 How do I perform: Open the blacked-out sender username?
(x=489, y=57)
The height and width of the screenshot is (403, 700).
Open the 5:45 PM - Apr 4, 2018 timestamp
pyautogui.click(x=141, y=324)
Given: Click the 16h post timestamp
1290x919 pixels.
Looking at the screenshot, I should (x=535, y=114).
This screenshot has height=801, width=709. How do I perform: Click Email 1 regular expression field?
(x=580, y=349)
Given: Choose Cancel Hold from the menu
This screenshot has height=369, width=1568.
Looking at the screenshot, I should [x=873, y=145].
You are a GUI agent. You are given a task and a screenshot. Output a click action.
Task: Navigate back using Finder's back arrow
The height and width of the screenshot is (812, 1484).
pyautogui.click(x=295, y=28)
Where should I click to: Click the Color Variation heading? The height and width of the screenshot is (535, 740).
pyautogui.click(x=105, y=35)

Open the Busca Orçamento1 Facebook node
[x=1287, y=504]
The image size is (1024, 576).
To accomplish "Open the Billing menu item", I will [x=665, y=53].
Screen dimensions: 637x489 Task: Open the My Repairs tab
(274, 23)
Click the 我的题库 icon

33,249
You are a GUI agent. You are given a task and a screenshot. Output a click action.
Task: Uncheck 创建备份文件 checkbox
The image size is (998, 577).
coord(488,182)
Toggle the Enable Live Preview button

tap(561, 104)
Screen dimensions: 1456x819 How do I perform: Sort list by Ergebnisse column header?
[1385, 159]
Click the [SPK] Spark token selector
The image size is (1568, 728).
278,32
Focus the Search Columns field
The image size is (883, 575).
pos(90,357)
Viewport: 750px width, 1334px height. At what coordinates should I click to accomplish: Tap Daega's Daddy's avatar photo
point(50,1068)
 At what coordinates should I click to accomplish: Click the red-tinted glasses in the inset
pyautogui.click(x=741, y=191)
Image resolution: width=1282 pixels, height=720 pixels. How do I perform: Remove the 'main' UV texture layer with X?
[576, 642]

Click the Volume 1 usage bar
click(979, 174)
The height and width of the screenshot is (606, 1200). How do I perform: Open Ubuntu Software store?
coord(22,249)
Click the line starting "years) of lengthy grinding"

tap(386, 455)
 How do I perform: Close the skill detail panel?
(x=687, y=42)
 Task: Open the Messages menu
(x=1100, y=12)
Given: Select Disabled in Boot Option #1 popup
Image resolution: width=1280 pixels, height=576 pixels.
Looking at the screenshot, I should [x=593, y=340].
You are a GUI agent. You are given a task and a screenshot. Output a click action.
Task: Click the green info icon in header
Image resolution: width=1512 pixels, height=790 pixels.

== == ==

Can you write out the entries above again, substituting "How can I complete" for every "How do I perform" and leaving everything else the same?

Written response:
 How can I complete: Open the blacked-out sender username?
(x=489, y=57)
The height and width of the screenshot is (403, 700).
Open the 5:45 PM - Apr 4, 2018 timestamp
pyautogui.click(x=141, y=324)
Given: Click the 16h post timestamp
1290x919 pixels.
Looking at the screenshot, I should (x=535, y=114).
This screenshot has height=801, width=709. How can I complete: Click Email 1 regular expression field?
(x=580, y=349)
Given: Choose Cancel Hold from the menu
This screenshot has height=369, width=1568.
Looking at the screenshot, I should [x=873, y=145].
You are a GUI agent. You are given a task and a screenshot. Output a click action.
Task: Navigate back using Finder's back arrow
The height and width of the screenshot is (812, 1484).
pyautogui.click(x=295, y=28)
Where should I click to: Click the Color Variation heading? The height and width of the screenshot is (535, 740).
pyautogui.click(x=105, y=35)

Open the Busca Orçamento1 Facebook node
[x=1287, y=504]
The image size is (1024, 576).
To accomplish "Open the Billing menu item", I will [x=665, y=53].
Screen dimensions: 637x489 Task: Open the My Repairs tab
(274, 23)
Click the 我的题库 icon

33,249
You are a GUI agent. You are given a task and a screenshot. Output a click action.
Task: Uncheck 创建备份文件 checkbox
The image size is (998, 577).
coord(488,182)
Toggle the Enable Live Preview button

tap(561, 104)
Screen dimensions: 1456x819 How can I complete: Sort list by Ergebnisse column header?
[1385, 159]
Click the [SPK] Spark token selector
The image size is (1568, 728).
278,32
Focus the Search Columns field
The image size is (883, 575).
pos(90,357)
Viewport: 750px width, 1334px height. At what coordinates should I click to accomplish: Tap Daega's Daddy's avatar photo
point(50,1068)
 At what coordinates should I click to accomplish: Click the red-tinted glasses in the inset
pyautogui.click(x=741, y=191)
Image resolution: width=1282 pixels, height=720 pixels. How can I complete: Remove the 'main' UV texture layer with X?
[576, 642]

Click the Volume 1 usage bar
click(979, 174)
The height and width of the screenshot is (606, 1200). How can I complete: Open Ubuntu Software store?
coord(22,249)
Click the line starting "years) of lengthy grinding"

tap(386, 455)
 How can I complete: Close the skill detail panel?
(x=687, y=42)
 Task: Open the Messages menu
(x=1100, y=12)
Given: Select Disabled in Boot Option #1 popup
Image resolution: width=1280 pixels, height=576 pixels.
Looking at the screenshot, I should [x=593, y=340].
You are a GUI agent. You are given a task and a screenshot. Output a click action.
Task: Click the green info icon in header
Image resolution: width=1512 pixels, height=790 pixels.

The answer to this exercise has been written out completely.